### [Selected excerpt]
:::

# Ride the Rockies route for 2012



## MerlinAma

I didn't think the route had been announced.

Today I found this article which gives some insight as to part of it:

Larimer County considers exemption for leg of Ride the Rockies - Loveland Reporter-Herald

Do you think someone slipped up and gave it away?


----------



## godot

This was up on the Coloradoan site earlier this week. 

I don't think it's so much a "slip" as public notice about the hearing on whether or not to grant a road use waiver. If the organizers of RtR were more focused on secrecy over using these particular roads, they could have easily kept it out of the news.

The part about going through RMNP seems an unnecessary addition to the story.

I think the 30 day rule is very fair for this stretch of road. It gets a lot of bicycle traffic on a normal summer weekend, and the big organized rides tend to clog it up pretty well. Lots of bikes riding badly mixing with the boat towing crowd on narrow, winding roads is not a great combination.


----------



## armadillo

Based on a finish in Ft. Collins...any guesstimates as per start location and route?


----------



## godot

No clue on ride start.

Last day - Estes to Ft Collins
2nd to last day - Granby(?) over Trail Ridge to Estes seems reasonable.
3rd to last day - my best guess would be Copper Mtn/Frisco to Granby.

(I'm not even sure why I'm guessing on this, I'm not doing the ride....)


----------



## Rokh On

Yes, It has been alleged someone let it slip. Apparently this was a genuine slip and not media hocus pocus. I doubt they wanted it to leak. Doesn't it cost $40 to go to the party at Blake Street Tavern when they announce the route?

Trail Ridge is certainly the big speculation and it is expected RtR will get it this year. BTC got it last year.


----------



## VoodooCadillac

godot said:


> No clue on ride start.
> 
> Last day - Estes to Ft Collins
> 2nd to last day - Granby(?) over Trail Ridge to Estes seems reasonable.
> 3rd to last day - my best guess would be Copper Mtn/Frisco to Granby.
> 
> (I'm not even sure why I'm guessing on this, I'm not doing the ride....)



One of the articles in the Colorodoan mentioned a Gunnison start (Ride The Rockies tour looking to finish in Fort Collins | The Coloradoan | coloradoan.com)
So do some more serious guess work, you could see:

1 - Gunnison > Hotchkiss
2 - Hotchkiss > Glenwood Springs
3 - Glenwood Springs > Copper
4 - Copper > Granby (this could be done via Ute Pass - which would be cool)
5 - Granby > Estes Park
6 - Estes Park > Fort Collins (Horsetooth)

Weird because last year started in Crested Butte.


----------



## armadillo

Thanks for the educated guesses and links to the article's in the Coloradoan. (my first and only paper route was delivering the Coloradaon) Gunnison start sounds good, a bit surprised as well since they rode from/through CB last year. But it makes sense as per central part of the state.

:::

(Item position entries)
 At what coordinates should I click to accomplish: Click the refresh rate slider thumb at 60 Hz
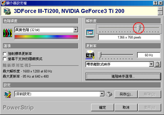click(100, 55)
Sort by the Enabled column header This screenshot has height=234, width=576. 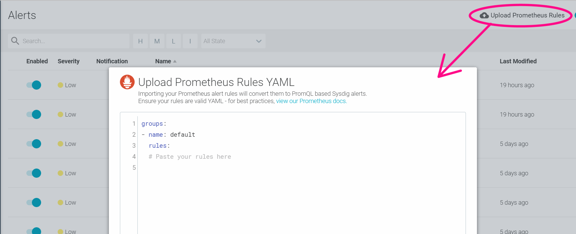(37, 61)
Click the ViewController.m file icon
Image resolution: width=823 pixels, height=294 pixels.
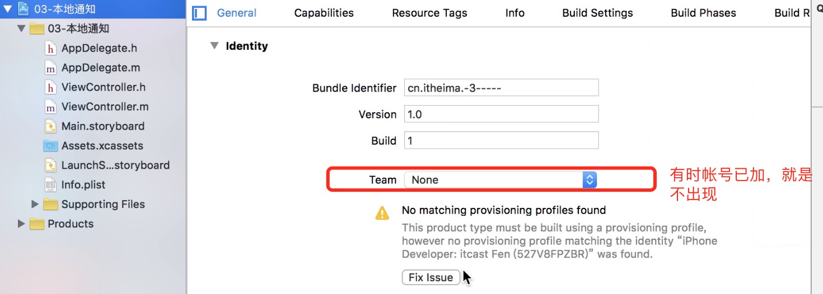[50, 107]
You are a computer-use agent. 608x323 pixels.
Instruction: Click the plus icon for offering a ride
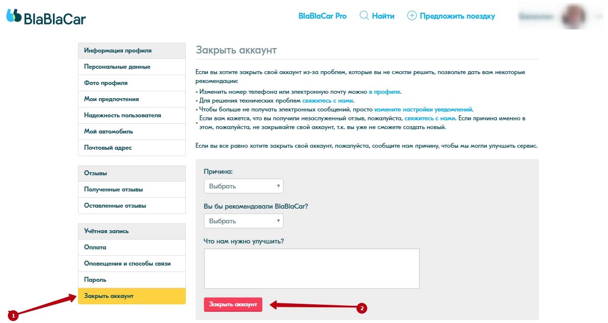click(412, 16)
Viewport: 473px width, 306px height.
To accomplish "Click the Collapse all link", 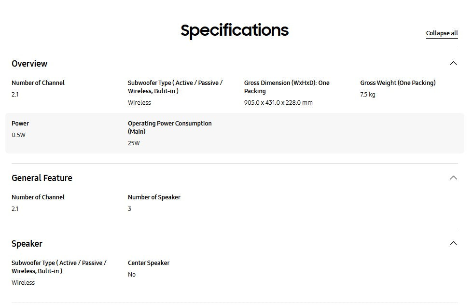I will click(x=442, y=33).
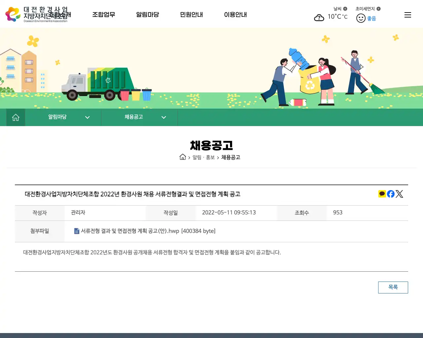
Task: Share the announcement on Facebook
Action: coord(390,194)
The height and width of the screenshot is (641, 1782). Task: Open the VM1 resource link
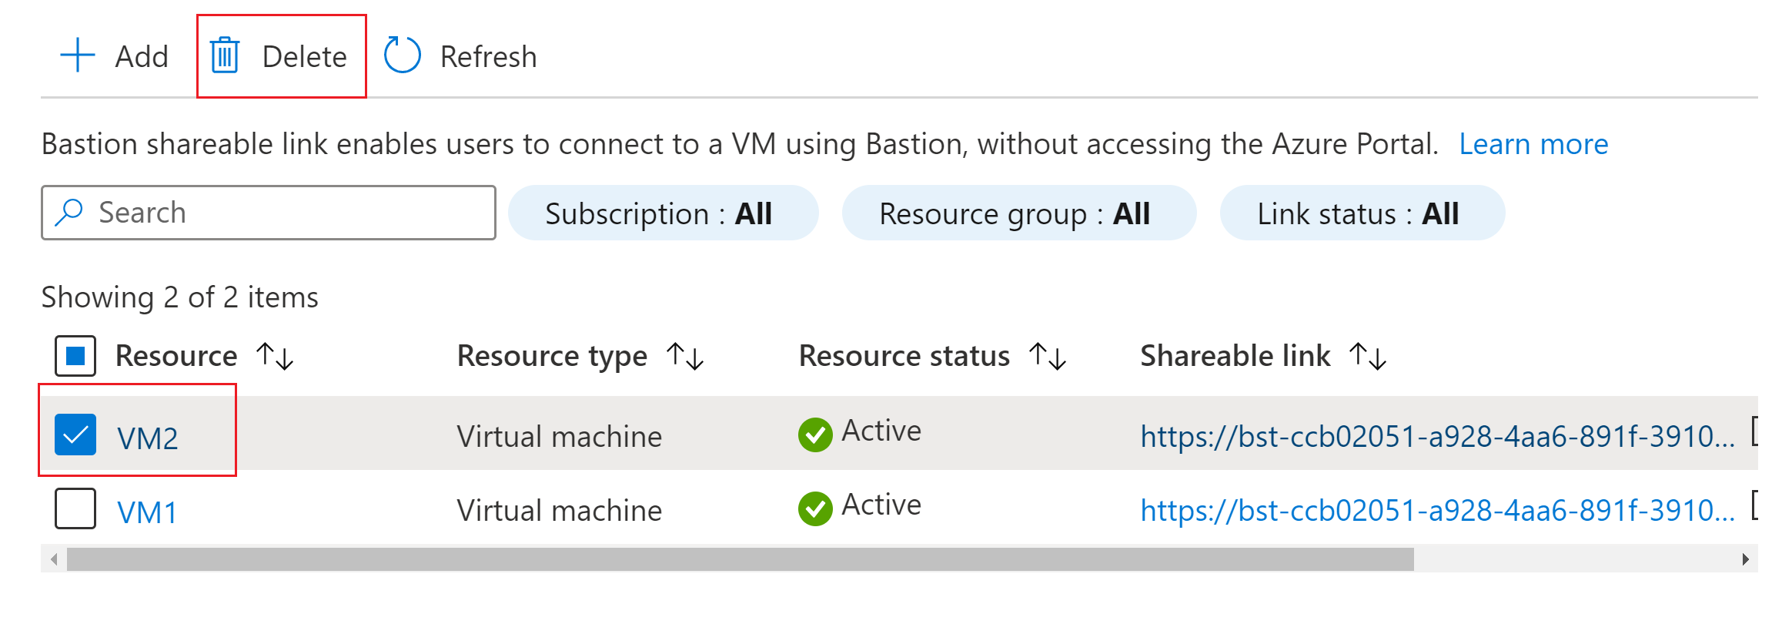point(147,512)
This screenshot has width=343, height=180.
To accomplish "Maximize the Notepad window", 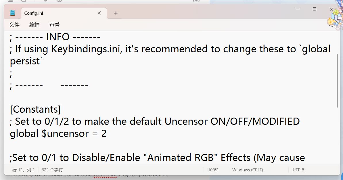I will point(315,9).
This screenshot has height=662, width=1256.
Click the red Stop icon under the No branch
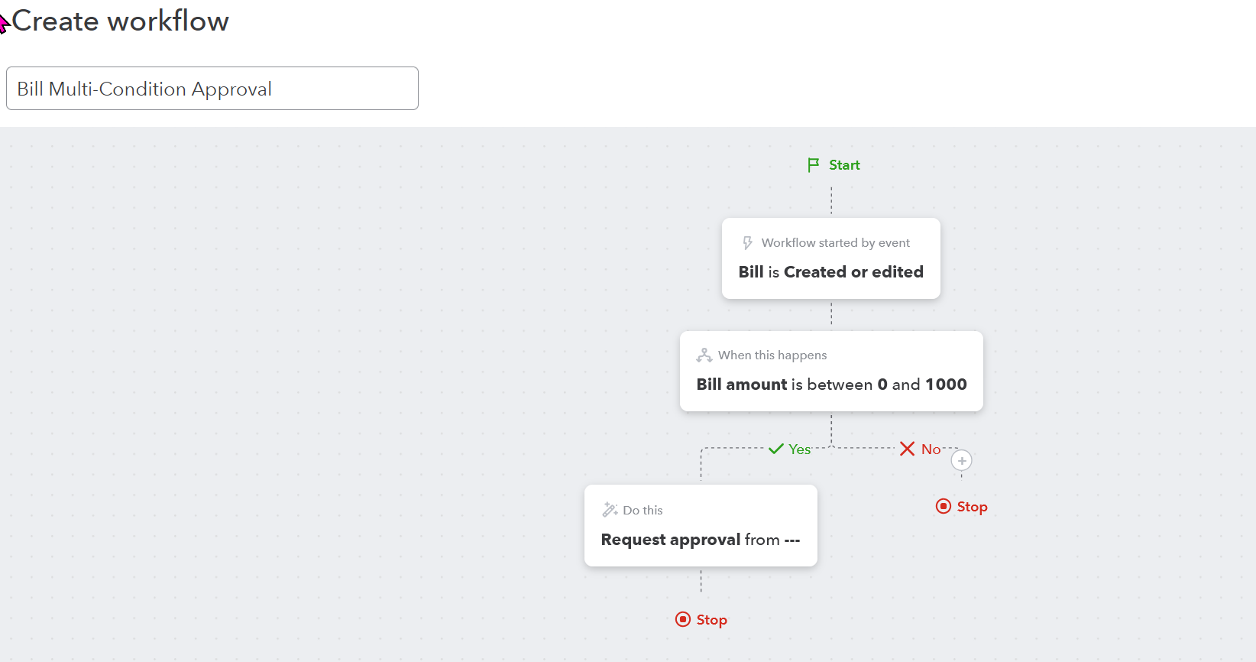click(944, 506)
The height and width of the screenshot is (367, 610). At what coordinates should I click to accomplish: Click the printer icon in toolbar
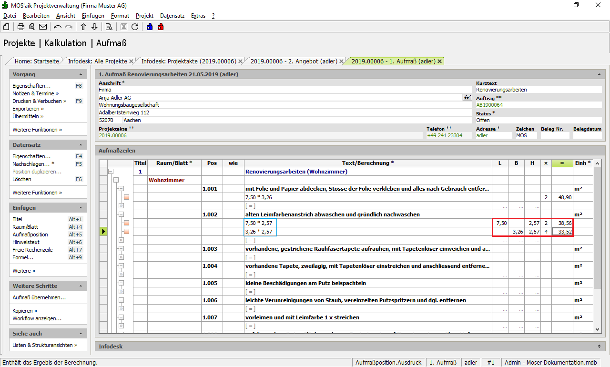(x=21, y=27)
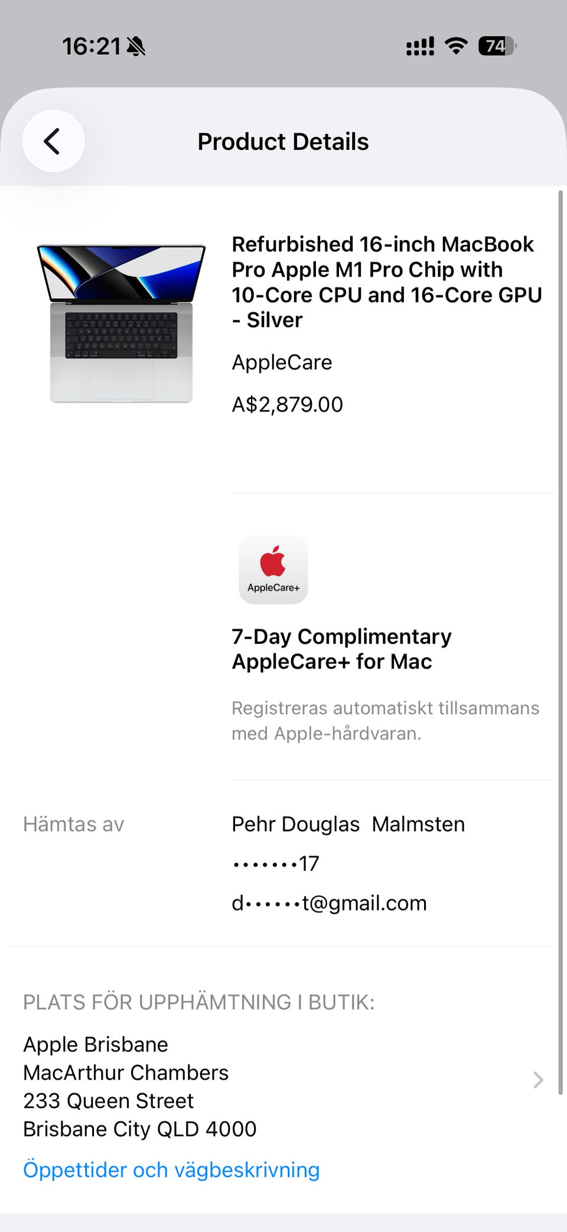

:::

### [Instruction]
Reproduce the passage from the Ride the Rockies 2012 route thread between "So do some more" and "in Crested Butte.", inclusive.

### [Written answer]
So do some more serious guess work, you could see:

1 - Gunnison > Hotchkiss
2 - Hotchkiss > Glenwood Springs
3 - Glenwood Springs > Copper
4 - Copper > Granby (this could be done via Ute Pass - which would be cool)
5 - Granby > Estes Park
6 - Estes Park > Fort Collins (Horsetooth)

Weird because last year started in Crested Butte.